With regard to the Supreme Court, an old debate if ever there was one, we often quote – and rightly so – the declaration of General de Gaulle, in a press conference, on October 1, 1948: “I believe that in France, replied the General to a journalist, the best Supreme Court is the people and that, when there is a divergence or impossibility of granting the executive power and the legislative power, or when the legislative power does not manage to reach a majority – which is very often the case with us for many reasons and in particular reasons of temperament – the best arbiter is then the people.We must resolve to ask the people to decide. This is how democracy really works.”.

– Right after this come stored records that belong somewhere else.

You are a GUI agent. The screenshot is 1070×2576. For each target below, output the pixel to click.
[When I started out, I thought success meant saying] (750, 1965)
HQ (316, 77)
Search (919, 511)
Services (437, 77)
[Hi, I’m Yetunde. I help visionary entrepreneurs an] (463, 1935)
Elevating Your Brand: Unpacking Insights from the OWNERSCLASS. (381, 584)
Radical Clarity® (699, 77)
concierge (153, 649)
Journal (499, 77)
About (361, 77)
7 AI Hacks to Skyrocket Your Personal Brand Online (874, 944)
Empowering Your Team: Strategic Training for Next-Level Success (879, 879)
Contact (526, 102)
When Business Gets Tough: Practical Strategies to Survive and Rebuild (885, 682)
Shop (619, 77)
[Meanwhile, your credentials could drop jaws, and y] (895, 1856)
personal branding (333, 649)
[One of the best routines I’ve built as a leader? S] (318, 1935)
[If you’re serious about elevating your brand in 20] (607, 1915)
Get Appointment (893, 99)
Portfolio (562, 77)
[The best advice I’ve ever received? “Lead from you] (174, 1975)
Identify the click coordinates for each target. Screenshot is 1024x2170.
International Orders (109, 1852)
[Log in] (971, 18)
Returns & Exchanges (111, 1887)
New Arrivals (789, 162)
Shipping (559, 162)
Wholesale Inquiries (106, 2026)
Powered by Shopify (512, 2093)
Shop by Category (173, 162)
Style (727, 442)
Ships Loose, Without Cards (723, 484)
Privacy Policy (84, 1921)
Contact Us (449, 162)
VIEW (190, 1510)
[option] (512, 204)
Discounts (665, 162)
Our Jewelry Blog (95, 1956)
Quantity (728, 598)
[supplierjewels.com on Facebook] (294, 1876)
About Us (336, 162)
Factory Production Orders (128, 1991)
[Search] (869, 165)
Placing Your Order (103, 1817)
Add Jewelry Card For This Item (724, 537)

By making the French people the source of power and the recourse of the President of the Republic, De Gaulle not only put an end to the omnipotence of the parties under the Fourth Republic, but he endowed France with a regime which was specific to it, and which in no way intended to reproduce the American presidential system and its Supreme Court.

“The inability of some politicians to face our real problems”, said Michel Debre. “Resolve to ask the people to decide”, declared General de Gaulle. The founders of the Fifth Republic had set the bar high. Obviously too high for politicians who occupy the national palaces, but do not really govern the country, at a time when it would have the greatest need.

If it is true that“at no time, and in no field, what the infirmity of the head has in itself of irremediable can not be compensated by the value of the institution”, as De Gaulle wrote, this is not a sufficient reason to call into question the institutions which have amply demonstrated their solidity and their effectiveness for nearly 65 years, and which are in no way at the origin of the errors and faults of our rulers. And we cannot forget that these institutions were adopted by the French people, by referendum. If the power intends to follow through with its intentions, it is therefore the French people, and not the deputies and senators meeting in Congress at Versailles, who must be called upon to approve or reject the institutional changes envisaged at the start of this year. .

Returning to the spirit of the Fifth Republic and to a Gaullist practice of institutions, yes. Amend the Constitution to change the political regime, no.